# TASK TO COMPLETE
Lines from the one containing "Activate the Grab and Drag hand tool" through the end of the entries below: set them down exactly, both ends included, with nothing added.

○ ○ ○ ○

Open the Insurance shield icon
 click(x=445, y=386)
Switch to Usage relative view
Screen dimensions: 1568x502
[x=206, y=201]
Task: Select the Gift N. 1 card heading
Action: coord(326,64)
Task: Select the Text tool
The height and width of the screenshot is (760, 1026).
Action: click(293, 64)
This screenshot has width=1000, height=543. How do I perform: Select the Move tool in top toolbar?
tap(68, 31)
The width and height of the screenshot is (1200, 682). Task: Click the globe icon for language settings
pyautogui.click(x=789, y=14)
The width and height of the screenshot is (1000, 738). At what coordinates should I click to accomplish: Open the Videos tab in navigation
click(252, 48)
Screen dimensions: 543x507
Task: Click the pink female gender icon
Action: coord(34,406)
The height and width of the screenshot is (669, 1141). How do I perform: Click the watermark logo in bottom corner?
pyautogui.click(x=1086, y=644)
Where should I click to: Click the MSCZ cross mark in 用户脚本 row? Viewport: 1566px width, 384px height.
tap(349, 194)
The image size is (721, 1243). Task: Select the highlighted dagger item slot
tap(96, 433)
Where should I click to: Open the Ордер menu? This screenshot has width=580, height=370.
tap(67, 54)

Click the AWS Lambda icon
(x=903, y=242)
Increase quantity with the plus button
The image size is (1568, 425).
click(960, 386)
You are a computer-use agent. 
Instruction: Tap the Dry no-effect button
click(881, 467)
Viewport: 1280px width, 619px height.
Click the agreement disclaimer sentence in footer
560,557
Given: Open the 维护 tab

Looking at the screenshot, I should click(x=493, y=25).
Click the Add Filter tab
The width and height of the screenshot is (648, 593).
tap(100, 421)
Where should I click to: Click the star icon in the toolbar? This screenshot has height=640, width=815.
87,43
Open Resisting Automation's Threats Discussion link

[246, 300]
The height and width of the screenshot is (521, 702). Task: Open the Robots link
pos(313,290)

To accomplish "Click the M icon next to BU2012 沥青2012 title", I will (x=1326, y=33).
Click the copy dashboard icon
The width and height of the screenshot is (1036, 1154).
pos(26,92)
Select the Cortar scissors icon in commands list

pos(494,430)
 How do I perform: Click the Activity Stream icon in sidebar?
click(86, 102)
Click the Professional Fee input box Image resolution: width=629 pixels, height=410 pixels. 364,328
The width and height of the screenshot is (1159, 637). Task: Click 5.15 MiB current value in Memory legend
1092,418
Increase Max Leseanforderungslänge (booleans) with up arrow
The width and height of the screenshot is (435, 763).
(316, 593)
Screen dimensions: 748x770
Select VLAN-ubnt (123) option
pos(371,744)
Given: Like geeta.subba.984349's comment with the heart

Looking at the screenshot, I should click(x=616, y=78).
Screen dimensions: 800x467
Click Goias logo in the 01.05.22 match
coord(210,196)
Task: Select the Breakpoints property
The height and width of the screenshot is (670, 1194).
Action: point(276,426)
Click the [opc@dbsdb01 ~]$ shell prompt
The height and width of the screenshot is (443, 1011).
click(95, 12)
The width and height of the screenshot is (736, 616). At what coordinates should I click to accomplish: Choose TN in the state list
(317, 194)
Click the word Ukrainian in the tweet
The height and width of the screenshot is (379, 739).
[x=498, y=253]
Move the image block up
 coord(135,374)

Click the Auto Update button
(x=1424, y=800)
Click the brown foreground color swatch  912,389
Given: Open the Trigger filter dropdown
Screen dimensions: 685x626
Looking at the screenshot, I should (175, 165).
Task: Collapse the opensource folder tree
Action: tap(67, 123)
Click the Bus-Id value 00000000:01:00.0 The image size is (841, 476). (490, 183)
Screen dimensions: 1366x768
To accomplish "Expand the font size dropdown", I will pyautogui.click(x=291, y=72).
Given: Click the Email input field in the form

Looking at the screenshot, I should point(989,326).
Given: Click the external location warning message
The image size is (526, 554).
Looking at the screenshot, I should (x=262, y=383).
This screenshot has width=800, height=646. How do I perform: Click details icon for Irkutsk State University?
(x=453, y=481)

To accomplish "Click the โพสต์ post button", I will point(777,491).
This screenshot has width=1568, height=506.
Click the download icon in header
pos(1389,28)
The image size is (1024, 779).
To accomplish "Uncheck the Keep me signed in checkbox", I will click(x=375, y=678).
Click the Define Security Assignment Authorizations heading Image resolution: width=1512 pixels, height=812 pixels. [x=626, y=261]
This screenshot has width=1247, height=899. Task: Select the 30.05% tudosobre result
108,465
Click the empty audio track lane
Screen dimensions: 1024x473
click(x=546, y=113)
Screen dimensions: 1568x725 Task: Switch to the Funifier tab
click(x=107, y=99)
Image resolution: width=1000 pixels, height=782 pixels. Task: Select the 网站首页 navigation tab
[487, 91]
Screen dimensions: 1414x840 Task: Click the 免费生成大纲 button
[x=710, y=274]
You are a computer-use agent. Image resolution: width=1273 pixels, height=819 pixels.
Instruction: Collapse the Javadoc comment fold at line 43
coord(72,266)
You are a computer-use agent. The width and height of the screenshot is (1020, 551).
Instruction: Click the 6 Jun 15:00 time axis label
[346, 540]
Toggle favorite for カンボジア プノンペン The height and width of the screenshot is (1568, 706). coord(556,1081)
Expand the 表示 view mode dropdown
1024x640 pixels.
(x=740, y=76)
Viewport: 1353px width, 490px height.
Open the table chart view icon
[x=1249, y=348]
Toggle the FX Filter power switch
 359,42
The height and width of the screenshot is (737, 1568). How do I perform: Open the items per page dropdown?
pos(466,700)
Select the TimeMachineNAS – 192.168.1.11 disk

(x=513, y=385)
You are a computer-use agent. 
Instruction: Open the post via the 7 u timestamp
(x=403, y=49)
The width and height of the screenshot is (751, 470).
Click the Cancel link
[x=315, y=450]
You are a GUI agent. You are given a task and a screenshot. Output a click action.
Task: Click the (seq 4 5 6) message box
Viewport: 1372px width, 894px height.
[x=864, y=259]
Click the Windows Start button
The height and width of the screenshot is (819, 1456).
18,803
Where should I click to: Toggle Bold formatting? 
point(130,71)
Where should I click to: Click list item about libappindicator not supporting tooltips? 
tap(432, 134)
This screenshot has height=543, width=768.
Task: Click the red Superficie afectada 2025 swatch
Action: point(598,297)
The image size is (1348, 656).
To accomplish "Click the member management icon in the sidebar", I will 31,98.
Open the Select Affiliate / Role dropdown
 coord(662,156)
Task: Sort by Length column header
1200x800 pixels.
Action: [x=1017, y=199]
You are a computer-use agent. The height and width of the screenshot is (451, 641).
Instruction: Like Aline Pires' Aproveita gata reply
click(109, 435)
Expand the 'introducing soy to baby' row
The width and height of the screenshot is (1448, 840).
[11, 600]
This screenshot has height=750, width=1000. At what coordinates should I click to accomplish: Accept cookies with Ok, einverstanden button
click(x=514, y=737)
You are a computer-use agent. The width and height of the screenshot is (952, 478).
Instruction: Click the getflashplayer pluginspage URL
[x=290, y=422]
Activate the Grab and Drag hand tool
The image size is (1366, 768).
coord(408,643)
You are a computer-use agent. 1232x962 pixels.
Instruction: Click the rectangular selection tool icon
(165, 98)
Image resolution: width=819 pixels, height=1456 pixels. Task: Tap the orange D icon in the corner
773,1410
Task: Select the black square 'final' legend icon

○ ○ ○ ○

# SOLVED PROBLEM
Activate the Grab and Drag hand tool
The image size is (1366, 768).
coord(408,643)
You are a computer-use agent. 1232x962 pixels.
Instruction: Click the rectangular selection tool icon
(165, 98)
Image resolution: width=819 pixels, height=1456 pixels. Task: Tap the orange D icon in the corner
773,1410
Task: Select the black square 'final' legend icon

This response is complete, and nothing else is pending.